Sorge su una collinetta sovrastante la strada e tuttora conserva, nella sua parte più antica, la struttura di un borgo fortificato medievale. Il paese, fondato nel XIV secolo, deve il suo nome alle cave di pietra serena rintracciabili nelle vicinanze. A poca distanza dal borgo sorgeva un secondo insediamento detto "Santa Lucia di Rabbia Canina", per la presenza di guaritori, in epoca medievale, ritenuti capaci di curare dalla malattia.

Situato su un'altura che sovrasta la strada statale ed antico possedimento della famiglia nobile degli Ubertini, il borgo di Pietraviva conserva, nel suo nucleo più antico, l'impostazione architettonica di un villaggio medievale fortificato.
La sua costruzione risale - a quanto appurato dagli storici - al Trecento, quando i feudatari della Valdambra vollero fosse edificato un castellare.
A poca distanza dal borgo sorgeva un altro fortilizio, costruito sull'adiacente collina di Santa Lucia, in seguito abbandonato.

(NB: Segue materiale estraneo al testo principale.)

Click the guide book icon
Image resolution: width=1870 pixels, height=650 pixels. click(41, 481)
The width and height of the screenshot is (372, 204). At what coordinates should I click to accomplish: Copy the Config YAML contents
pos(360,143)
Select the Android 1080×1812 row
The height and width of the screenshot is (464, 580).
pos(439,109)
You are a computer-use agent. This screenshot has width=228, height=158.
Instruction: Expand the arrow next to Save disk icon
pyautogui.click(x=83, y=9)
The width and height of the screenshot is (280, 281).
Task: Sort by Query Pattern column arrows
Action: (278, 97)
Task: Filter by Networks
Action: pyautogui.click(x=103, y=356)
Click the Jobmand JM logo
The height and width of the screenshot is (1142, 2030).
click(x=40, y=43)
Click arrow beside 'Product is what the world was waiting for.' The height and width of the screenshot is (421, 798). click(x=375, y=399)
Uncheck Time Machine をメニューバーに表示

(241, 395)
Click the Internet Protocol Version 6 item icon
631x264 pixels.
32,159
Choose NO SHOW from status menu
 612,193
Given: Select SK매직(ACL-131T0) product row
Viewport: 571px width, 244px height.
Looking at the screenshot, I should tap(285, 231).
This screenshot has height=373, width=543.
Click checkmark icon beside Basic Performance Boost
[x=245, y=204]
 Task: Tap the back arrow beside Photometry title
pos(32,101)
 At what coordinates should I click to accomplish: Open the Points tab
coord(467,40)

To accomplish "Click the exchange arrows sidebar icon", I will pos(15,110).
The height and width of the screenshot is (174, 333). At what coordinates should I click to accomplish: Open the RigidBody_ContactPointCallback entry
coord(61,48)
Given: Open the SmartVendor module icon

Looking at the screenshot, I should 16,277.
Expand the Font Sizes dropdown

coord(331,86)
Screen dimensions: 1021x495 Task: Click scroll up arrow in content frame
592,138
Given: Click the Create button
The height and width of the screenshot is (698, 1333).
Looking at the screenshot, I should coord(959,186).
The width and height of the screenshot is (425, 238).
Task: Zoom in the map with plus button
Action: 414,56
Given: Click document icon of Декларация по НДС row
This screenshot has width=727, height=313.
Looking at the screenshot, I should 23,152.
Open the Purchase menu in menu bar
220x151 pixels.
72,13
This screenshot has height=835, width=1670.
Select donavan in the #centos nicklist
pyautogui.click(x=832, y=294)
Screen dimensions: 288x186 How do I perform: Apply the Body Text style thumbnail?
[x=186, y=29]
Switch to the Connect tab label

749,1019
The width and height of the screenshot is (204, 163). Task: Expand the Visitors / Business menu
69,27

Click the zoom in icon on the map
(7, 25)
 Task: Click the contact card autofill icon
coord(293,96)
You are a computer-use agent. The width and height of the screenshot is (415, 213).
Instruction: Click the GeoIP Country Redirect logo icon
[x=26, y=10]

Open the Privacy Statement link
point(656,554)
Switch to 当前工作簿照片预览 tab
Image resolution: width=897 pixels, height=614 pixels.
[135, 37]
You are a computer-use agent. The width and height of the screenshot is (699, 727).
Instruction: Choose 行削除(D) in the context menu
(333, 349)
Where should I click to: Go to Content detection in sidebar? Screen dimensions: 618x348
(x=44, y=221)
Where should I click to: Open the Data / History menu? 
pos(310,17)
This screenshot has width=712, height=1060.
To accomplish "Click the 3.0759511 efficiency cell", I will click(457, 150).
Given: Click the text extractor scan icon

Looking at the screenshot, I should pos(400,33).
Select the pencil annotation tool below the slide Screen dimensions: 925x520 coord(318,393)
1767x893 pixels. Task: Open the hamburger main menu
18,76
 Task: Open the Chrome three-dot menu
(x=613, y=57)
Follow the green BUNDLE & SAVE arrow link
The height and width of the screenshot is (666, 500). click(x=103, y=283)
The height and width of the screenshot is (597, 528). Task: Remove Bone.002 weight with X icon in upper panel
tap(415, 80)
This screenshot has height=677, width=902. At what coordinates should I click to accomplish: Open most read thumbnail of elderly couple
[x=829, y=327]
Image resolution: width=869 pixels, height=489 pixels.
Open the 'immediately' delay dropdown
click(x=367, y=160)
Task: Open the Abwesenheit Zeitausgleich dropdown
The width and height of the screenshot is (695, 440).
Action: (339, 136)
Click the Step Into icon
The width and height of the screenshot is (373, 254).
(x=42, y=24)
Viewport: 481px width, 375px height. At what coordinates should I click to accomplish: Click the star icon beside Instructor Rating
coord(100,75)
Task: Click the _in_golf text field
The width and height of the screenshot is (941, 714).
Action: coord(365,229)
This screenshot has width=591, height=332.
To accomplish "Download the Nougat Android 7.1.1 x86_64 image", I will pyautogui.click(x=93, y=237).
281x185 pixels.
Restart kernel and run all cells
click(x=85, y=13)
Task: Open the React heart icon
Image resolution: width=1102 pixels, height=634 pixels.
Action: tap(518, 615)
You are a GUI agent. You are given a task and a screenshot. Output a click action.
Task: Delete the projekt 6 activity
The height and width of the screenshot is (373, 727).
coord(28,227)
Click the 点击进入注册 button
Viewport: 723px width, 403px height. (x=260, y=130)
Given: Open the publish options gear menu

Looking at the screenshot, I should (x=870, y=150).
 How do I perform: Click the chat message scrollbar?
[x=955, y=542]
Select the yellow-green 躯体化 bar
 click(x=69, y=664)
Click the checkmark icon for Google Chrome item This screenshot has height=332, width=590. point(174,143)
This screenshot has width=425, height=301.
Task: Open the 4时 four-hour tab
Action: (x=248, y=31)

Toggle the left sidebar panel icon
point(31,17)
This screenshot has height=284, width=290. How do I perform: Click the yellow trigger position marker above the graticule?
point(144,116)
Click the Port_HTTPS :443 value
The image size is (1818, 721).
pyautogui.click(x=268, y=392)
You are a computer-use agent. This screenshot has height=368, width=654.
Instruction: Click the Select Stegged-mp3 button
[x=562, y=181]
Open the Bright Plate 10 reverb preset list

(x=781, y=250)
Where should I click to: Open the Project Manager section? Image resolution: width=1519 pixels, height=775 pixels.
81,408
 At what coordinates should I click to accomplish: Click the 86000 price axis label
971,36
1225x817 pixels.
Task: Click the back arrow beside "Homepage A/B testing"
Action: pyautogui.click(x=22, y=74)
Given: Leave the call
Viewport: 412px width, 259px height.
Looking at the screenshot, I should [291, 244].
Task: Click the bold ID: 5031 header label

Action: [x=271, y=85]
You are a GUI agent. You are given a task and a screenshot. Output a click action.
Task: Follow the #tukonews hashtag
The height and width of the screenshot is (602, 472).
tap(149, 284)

Curiosa è l'origine dei toponimi: Pietraviva pare derivi dalla presenza di cave di pietra serena ("viva") nella zona, conosciute e sfruttate sin dall'antichità; mentre "Santa Lucia di rabbia canina" avrebbe la sua origine dalle supposte abilità curative di alcuni uomini del borgo capaci, appunto, di curare questa malattia.
L'antica chiesetta, più volte sottoposta ad interventi di rifacimento, è di chiara origine medievale, mentre il campanile risale ai primi anni del XX secolo.